> Task statement
Reproduce verbatim the lines from the beginning through the line containing "click(1461, 195)".
[Start of Data for this task]
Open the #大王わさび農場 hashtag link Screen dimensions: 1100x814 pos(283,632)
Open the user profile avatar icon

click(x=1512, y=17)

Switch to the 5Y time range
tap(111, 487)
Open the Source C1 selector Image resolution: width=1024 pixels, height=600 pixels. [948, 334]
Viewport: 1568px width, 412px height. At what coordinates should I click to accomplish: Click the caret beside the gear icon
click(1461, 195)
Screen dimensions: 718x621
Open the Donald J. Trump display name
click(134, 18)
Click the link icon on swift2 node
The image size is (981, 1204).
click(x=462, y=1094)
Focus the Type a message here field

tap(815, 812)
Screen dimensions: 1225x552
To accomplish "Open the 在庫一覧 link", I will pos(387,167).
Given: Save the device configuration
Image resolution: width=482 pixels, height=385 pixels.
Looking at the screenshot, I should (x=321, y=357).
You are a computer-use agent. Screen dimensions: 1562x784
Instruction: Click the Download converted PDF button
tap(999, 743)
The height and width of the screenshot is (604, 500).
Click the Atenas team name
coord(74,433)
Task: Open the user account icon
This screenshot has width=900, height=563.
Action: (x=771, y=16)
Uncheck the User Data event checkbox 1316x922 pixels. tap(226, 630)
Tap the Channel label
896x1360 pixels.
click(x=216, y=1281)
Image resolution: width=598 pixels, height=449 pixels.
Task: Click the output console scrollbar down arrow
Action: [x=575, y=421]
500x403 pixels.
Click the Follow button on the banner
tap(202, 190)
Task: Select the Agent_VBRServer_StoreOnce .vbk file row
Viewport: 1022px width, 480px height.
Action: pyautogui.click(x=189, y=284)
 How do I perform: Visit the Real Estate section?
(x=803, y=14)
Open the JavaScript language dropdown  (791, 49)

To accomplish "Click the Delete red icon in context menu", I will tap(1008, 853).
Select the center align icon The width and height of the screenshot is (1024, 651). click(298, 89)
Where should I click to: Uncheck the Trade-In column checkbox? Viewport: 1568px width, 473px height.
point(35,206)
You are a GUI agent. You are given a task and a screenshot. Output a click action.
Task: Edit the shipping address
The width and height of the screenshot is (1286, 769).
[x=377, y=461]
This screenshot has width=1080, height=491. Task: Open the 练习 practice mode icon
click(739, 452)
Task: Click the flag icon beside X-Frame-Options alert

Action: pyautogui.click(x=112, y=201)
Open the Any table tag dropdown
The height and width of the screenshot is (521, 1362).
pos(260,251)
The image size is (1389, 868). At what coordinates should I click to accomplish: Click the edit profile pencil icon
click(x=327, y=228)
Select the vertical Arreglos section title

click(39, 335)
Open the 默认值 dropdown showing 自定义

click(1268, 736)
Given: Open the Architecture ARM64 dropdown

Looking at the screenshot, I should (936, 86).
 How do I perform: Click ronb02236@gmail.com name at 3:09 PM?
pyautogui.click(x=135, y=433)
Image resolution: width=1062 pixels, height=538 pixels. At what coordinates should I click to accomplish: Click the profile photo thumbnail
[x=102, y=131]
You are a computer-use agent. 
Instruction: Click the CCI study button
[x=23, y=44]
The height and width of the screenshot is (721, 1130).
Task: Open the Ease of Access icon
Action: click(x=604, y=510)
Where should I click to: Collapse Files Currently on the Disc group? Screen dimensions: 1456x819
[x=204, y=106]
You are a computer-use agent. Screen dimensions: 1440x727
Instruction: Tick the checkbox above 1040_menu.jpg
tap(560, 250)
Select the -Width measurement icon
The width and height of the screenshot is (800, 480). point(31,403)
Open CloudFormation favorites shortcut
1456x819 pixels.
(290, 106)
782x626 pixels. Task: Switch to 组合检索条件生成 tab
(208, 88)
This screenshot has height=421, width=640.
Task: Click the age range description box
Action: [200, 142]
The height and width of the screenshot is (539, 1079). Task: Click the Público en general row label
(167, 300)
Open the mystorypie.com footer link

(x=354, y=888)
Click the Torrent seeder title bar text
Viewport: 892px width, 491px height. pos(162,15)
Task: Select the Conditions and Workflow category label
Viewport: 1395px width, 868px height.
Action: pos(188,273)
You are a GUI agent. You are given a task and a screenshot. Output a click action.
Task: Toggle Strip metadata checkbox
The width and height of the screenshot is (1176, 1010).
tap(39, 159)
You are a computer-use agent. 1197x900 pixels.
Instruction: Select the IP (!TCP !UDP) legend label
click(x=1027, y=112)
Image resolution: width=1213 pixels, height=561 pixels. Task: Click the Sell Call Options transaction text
[End of Data for this task]
> Complete output
Open the #大王わさび農場 hashtag link Screen dimensions: 1100x814 pos(283,632)
Open the user profile avatar icon

click(x=1512, y=17)

Switch to the 5Y time range
tap(111, 487)
Open the Source C1 selector Image resolution: width=1024 pixels, height=600 pixels. [948, 334]
Viewport: 1568px width, 412px height. At what coordinates should I click to accomplish: Click the caret beside the gear icon
click(1461, 195)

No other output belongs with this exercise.